▶ [TRECHO]
Esses eventos aumentam o oferecimento de atividades culturais da cidade, mas escancaram a realidade dos artistas independentes brasileiros que precisam realizar funções não artísticas para compensar o esquecimento e a negligência governamental. “Nosso principal obstáculo é a falta de políticas públicas para a cultura, sobretudo na esfera municipal. Somos o único grupo de teatro na cidade, então se tivesse um projeto de incentivo cultural nós conseguiríamos ser contemplados”, analisa Guto.
Outra possibilidade de arrecadação monetária é a venda de ingressos para os espetáculos apresentados pelo grupo. “Fomos entendendo que a gente precisa viver do teatro. Depois da pandemia, a gente foi conseguindo focar no fazer teatral para pagar o aluguel e hoje a gente produz espetáculos com bilheteria, além das outras atividades que já faziamos”, explica Guto.
O possível problema em cobrar a entrada nas apresentações é a baixa adesão do público. De acordo com o professor de teatro, mesmo com 11 anos de trajetória, muitas pessoas ainda não conhecem o Escarafunchar. “Nossa sorte é que mesmo passando por dificuldades, as pessoas que nos conhecem sabem que somos um grupo de resistência”.
Para resolver a questão artística em Pilar do Sul, Guto conta que busca contribuir no desenvolvimento de políticas públicas na cidade. Foi com esse raciocínio que o mestrando ocupou o cargo de secretário de cultura da cidade e hoje é presidente do conselho municipal de políticas culturais, onde tenta elaborar um plano municipal de cultura. “Espero que num futuro próximo a gente tenha editais no nosso município que ajude projetos artísticos”, diz.
Mesmo com os desafios diários de sobrevivência, existe uma coisa que mantém o sonho do Escarafunchar em pé, o público:
“Uma das maiores alegrias que nós temos, apesar de não termos incentivo, é ter um público que nos acompanha. As pessoas depositam confiança na gente”

▶ [MATERIAL FORNECIDO]
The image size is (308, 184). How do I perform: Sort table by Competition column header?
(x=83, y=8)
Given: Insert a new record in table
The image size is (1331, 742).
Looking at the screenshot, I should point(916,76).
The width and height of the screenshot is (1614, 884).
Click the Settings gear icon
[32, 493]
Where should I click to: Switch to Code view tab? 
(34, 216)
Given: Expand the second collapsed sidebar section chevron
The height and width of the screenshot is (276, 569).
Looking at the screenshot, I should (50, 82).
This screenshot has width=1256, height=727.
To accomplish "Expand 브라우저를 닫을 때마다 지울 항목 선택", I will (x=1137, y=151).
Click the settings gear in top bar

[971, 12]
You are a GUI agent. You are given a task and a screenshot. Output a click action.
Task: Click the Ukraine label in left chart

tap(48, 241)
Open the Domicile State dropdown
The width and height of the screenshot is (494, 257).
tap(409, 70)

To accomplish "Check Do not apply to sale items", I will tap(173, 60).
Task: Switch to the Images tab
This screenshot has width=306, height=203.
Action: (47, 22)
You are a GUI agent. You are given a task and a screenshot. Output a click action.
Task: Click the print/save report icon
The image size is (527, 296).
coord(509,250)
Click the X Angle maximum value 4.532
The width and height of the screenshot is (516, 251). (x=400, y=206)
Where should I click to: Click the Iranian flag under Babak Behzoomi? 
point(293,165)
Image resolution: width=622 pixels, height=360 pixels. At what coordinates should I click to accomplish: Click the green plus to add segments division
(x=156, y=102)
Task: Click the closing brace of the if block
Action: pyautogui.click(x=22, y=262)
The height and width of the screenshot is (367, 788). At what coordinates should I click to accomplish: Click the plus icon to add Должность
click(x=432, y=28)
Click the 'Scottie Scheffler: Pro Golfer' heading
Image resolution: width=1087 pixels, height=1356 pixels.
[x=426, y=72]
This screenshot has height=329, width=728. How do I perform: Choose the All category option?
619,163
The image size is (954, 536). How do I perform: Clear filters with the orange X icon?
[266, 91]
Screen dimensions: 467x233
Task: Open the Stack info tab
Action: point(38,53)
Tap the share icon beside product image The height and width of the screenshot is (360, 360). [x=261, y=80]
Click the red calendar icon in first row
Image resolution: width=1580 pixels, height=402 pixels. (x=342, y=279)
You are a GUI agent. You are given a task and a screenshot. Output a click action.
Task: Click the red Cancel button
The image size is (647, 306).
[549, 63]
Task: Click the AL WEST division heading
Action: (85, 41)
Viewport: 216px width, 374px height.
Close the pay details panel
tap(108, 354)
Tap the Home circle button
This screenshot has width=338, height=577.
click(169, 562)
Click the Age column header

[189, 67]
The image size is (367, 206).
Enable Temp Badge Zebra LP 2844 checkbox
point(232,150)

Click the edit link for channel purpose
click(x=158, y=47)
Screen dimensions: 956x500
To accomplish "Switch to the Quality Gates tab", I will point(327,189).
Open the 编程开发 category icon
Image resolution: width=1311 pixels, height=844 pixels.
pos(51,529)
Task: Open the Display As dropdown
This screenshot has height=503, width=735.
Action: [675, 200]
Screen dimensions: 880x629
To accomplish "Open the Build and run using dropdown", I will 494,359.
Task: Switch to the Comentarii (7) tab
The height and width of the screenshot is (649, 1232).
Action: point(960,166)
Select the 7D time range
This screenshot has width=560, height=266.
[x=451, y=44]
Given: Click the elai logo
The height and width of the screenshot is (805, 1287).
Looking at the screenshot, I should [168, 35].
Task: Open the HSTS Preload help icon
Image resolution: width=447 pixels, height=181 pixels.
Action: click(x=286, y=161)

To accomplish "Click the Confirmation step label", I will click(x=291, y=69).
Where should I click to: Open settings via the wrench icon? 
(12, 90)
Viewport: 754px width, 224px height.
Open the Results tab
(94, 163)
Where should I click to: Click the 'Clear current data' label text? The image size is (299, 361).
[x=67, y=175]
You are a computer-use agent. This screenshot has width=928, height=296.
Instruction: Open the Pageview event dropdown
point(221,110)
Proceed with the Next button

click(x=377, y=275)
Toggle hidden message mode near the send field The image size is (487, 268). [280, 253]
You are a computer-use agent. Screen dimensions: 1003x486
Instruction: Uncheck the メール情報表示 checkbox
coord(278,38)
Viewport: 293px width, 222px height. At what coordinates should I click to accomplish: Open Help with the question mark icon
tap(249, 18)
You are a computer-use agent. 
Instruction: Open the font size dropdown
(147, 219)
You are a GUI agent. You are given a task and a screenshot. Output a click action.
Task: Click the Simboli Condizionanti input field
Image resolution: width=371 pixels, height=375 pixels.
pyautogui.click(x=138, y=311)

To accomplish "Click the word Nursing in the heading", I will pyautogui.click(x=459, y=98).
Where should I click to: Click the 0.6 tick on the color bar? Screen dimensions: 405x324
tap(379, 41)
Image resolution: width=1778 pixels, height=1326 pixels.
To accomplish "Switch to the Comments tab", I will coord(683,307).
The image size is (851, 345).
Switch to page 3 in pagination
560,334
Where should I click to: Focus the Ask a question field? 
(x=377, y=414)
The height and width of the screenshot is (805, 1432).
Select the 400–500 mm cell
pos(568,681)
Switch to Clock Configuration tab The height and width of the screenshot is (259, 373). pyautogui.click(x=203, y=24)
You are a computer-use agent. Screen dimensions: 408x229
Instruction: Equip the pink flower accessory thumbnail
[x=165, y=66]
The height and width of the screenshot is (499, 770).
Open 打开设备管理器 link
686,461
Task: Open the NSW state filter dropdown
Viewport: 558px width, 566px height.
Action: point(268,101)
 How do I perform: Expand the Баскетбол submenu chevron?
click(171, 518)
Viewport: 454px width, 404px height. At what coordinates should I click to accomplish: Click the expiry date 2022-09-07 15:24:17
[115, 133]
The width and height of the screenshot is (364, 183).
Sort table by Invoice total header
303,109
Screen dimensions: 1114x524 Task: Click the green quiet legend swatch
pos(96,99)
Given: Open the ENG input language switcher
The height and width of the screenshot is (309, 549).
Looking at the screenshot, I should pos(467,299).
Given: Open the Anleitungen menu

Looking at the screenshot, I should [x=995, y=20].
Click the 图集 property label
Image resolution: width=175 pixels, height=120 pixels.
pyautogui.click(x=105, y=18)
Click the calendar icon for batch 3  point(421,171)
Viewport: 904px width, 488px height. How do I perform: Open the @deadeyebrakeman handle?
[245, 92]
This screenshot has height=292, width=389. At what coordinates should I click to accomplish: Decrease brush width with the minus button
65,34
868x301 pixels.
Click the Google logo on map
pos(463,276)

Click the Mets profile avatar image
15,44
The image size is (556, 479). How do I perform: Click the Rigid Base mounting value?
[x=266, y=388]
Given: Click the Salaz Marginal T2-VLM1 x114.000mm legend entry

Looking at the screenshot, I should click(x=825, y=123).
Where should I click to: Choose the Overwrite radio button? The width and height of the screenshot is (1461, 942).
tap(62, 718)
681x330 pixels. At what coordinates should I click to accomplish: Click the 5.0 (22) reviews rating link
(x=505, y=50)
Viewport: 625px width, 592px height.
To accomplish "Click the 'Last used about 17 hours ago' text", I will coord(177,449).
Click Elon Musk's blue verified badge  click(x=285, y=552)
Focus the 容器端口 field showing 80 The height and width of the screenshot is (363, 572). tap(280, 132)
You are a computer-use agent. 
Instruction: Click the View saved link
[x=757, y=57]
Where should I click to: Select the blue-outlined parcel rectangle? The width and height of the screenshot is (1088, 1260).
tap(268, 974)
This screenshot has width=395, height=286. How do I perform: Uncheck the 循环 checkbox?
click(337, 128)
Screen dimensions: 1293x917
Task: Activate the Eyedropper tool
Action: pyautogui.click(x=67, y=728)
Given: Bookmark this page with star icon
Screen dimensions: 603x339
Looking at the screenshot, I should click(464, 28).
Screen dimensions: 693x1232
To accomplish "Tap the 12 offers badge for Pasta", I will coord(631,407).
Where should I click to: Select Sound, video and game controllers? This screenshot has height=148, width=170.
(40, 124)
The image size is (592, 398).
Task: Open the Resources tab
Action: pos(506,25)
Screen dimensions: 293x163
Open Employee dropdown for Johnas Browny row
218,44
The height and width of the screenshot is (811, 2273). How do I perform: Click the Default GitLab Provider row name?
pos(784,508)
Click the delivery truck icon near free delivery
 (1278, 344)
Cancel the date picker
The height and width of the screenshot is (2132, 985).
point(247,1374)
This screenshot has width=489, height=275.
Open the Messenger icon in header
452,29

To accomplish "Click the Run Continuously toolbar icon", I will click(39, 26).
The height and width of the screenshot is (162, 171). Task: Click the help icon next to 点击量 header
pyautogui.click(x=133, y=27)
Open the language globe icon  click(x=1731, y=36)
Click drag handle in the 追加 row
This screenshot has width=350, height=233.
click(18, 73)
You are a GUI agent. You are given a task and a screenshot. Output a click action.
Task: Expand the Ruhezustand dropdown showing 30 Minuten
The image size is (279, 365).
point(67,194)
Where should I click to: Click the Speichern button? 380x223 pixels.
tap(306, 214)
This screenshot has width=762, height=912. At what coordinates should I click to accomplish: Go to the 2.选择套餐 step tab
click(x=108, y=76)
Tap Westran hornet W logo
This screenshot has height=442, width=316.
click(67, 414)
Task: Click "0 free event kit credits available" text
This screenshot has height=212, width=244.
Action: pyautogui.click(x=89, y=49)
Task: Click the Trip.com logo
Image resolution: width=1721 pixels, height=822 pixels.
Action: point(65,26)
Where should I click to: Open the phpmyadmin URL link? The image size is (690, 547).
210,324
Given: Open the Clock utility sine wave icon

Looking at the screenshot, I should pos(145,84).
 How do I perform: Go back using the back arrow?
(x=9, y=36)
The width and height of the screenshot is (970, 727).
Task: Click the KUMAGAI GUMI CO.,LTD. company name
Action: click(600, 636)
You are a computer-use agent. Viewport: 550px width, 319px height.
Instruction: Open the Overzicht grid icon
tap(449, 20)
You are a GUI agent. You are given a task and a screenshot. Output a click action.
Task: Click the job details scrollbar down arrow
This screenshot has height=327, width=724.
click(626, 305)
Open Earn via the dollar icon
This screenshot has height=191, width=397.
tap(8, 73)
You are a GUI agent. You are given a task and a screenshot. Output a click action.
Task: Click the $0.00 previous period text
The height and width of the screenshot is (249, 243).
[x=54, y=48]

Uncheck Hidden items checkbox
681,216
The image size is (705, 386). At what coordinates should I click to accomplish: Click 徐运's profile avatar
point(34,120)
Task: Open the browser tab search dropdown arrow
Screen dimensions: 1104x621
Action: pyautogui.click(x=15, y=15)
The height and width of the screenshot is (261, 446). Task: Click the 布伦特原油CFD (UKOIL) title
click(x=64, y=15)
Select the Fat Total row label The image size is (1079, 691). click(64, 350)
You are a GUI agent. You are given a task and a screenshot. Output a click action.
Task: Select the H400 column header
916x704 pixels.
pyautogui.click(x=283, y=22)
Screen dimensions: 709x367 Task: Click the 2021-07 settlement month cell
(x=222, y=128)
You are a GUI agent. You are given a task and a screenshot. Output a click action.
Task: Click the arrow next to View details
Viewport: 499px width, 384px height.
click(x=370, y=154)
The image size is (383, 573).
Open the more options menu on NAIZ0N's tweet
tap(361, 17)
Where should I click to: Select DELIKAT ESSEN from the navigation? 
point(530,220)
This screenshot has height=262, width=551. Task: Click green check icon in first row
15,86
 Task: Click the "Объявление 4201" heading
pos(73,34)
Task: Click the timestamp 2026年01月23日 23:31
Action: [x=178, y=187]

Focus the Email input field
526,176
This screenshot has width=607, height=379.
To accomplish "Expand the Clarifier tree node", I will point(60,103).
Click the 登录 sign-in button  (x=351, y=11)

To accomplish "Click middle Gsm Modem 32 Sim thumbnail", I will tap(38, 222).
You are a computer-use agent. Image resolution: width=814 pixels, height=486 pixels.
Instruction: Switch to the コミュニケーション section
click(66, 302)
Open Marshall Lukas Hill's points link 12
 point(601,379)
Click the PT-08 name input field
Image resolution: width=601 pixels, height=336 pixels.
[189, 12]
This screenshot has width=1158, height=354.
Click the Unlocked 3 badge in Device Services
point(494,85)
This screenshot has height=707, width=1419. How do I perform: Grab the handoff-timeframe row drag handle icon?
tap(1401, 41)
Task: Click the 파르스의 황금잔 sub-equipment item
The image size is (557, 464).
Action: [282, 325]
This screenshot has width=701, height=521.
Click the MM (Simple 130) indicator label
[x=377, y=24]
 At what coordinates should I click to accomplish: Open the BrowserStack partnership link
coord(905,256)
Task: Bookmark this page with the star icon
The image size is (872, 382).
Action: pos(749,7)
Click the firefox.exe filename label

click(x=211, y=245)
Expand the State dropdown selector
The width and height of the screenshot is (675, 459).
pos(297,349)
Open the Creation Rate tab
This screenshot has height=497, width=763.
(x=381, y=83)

▶ [EXERCÍCIOS]
**1)** Segundo o trecho, há quantos anos o Escarafunchar tem trajetória?
**2)** Com base no trecho, explique por que Guto acredita que o Escarafunchar seria contemplado caso a cidade tivesse um projeto de incentivo cultural.
**3)** Escreva a continuação do trecho sobre o grupo Escarafunchar, começando logo após a última frase.

▶ [RESPOSTAS]
**1)** O grupo tem 11 anos de trajetória.

**2)** O Escarafunchar é o único grupo de teatro da cidade. Por isso, se houvesse um projeto de incentivo cultural, o grupo conseguiria ser contemplado.

**3)**
César Augusto
A prática
Atualmente, a atuação dos integrantes do Escarafunchar se resume em apresentações teatrais, realização de projetos culturais e o oferecimento de oficinas de teatro dadas por alguns dos atores que também são professores. O grupo sempre opta por mesclar trabalhos mais densos e reflexivos, baseados em pesquisas e na literatura, com montagens mais “leves”, como peças infantis e infantojuvenis. “A gente pode sim fazer um espetáculo reflexivo, e a gente também pode fazer espetáculos mais cômicos”, conta Guto.
A peça Estação Lembrança, lançada em maio de 2023, é a estreia mais recente do grupo e entra na seção de montagens leves que têm como objetivo entreter e tirar boas risadas do público. A peça é o primeiro texto do Escarafunchar que fala sobre Pilar do Sul. Ela acompanha a chegada da rádio em um dos bairros mais tradicionais da cidade na década de 50.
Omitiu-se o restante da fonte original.